* Exercise requirements
Transcribe exactly the line that contains "Task: Open the Generate menu" and every line below it in the listing, through the last, and no other lines.

* Supplied records
◇ ◇ ◇ ◇ ◇ ◇ ◇
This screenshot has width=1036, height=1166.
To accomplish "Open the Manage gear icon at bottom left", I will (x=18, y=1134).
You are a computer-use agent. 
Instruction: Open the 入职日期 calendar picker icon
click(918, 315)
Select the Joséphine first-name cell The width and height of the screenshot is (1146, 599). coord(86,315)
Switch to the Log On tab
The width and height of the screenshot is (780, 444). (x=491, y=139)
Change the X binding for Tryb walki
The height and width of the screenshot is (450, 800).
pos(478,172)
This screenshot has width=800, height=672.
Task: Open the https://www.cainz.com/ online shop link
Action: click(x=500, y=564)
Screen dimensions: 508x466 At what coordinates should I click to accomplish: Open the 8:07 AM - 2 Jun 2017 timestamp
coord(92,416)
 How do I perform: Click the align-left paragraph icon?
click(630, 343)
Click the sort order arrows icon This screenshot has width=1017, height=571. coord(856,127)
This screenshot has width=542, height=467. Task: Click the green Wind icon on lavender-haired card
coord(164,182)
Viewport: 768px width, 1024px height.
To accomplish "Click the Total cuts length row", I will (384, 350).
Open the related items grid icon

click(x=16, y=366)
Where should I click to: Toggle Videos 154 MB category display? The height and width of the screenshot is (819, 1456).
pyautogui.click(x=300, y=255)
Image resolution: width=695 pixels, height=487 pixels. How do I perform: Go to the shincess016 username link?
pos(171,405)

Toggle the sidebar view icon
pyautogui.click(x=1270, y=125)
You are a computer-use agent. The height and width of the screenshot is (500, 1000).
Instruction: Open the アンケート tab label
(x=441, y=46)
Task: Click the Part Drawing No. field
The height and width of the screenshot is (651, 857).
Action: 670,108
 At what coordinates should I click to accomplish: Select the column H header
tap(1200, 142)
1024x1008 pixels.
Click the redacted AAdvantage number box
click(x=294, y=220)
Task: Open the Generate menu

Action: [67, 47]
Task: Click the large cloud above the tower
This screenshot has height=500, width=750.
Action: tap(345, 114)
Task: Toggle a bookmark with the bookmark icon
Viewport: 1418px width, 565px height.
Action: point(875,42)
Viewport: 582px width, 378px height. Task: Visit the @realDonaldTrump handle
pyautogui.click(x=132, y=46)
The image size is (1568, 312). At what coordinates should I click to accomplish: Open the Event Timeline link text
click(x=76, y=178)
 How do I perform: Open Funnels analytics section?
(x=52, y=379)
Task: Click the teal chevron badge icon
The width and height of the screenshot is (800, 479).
◇ ◇ ◇ ◇ ◇ ◇ ◇
* Result of this task
Task: Open the Generate menu

Action: [67, 47]
Task: Click the large cloud above the tower
This screenshot has height=500, width=750.
Action: tap(345, 114)
Task: Toggle a bookmark with the bookmark icon
Viewport: 1418px width, 565px height.
Action: point(875,42)
Viewport: 582px width, 378px height. Task: Visit the @realDonaldTrump handle
pyautogui.click(x=132, y=46)
The image size is (1568, 312). At what coordinates should I click to accomplish: Open the Event Timeline link text
click(x=76, y=178)
 How do I perform: Open Funnels analytics section?
(x=52, y=379)
Task: Click the teal chevron badge icon
The width and height of the screenshot is (800, 479).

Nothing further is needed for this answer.